» **WHAT IS EXPECTED**
Below are the records; give again exactly the lines from the one containing "You are a GUI" through the one containing "Where should I", leaving out pictures.

» **RECORDS SHOWN**
+ + +

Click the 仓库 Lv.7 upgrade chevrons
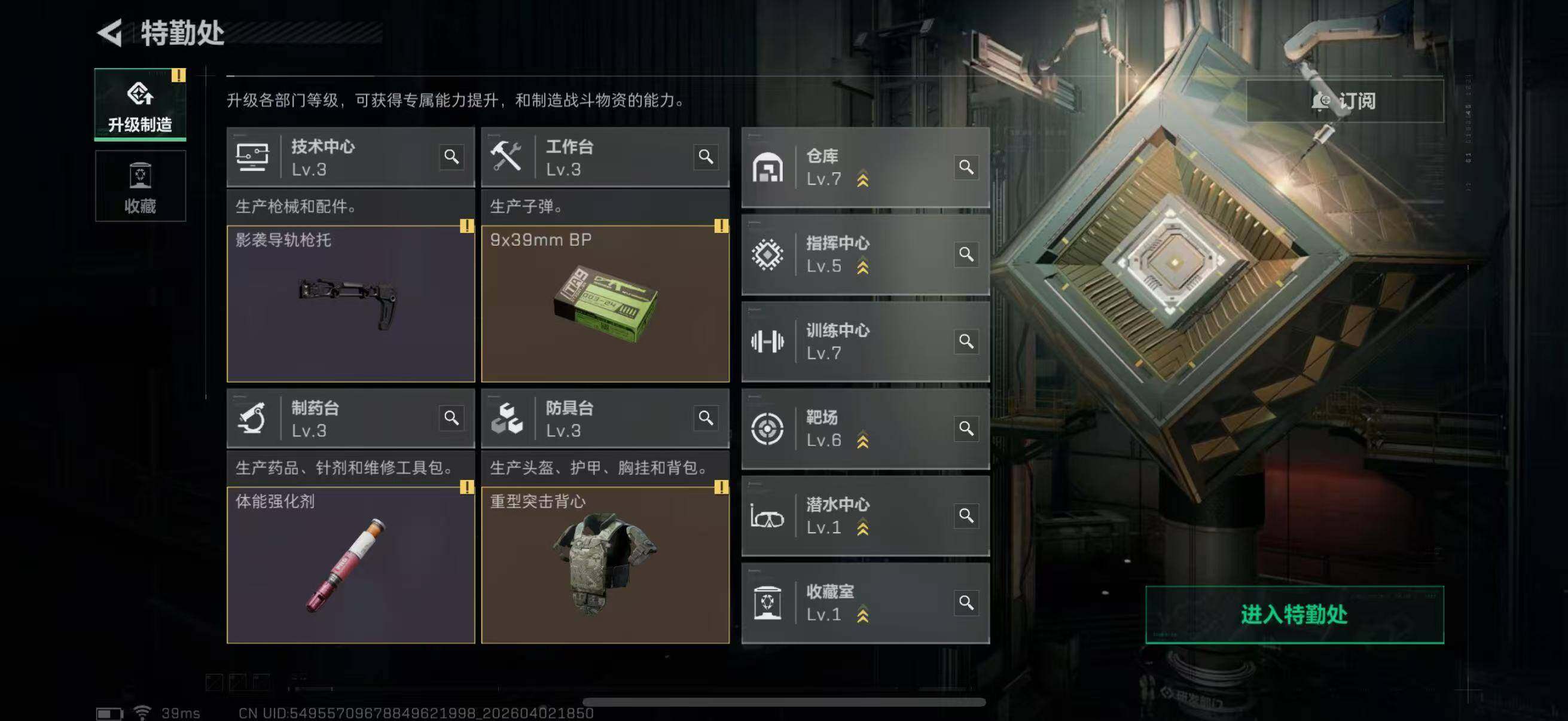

+ + +

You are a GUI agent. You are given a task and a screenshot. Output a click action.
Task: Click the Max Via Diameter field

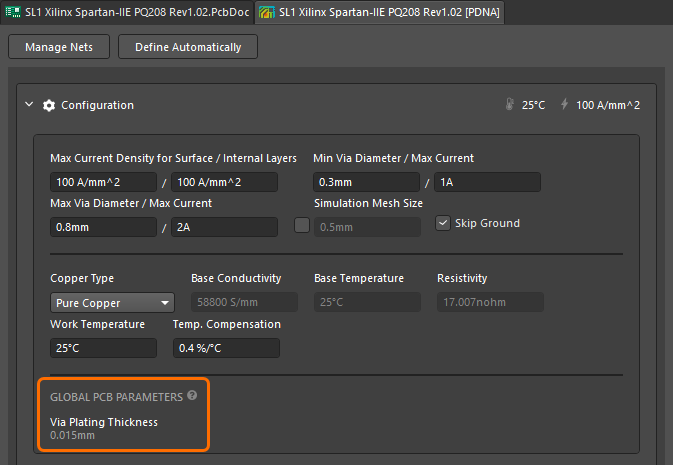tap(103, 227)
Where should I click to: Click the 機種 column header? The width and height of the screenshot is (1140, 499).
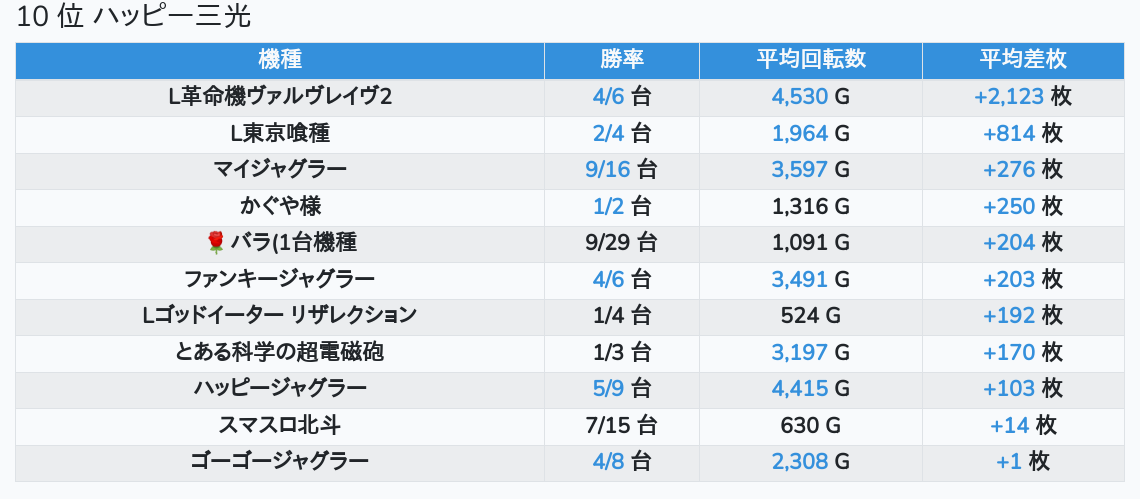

+ + +

» **TASK ANSWER**
You are a GUI agent. You are given a task and a screenshot. Output a click action.
Task: Click the Max Via Diameter field

tap(103, 227)
Where should I click to: Click the 機種 column header? The width and height of the screenshot is (1140, 499).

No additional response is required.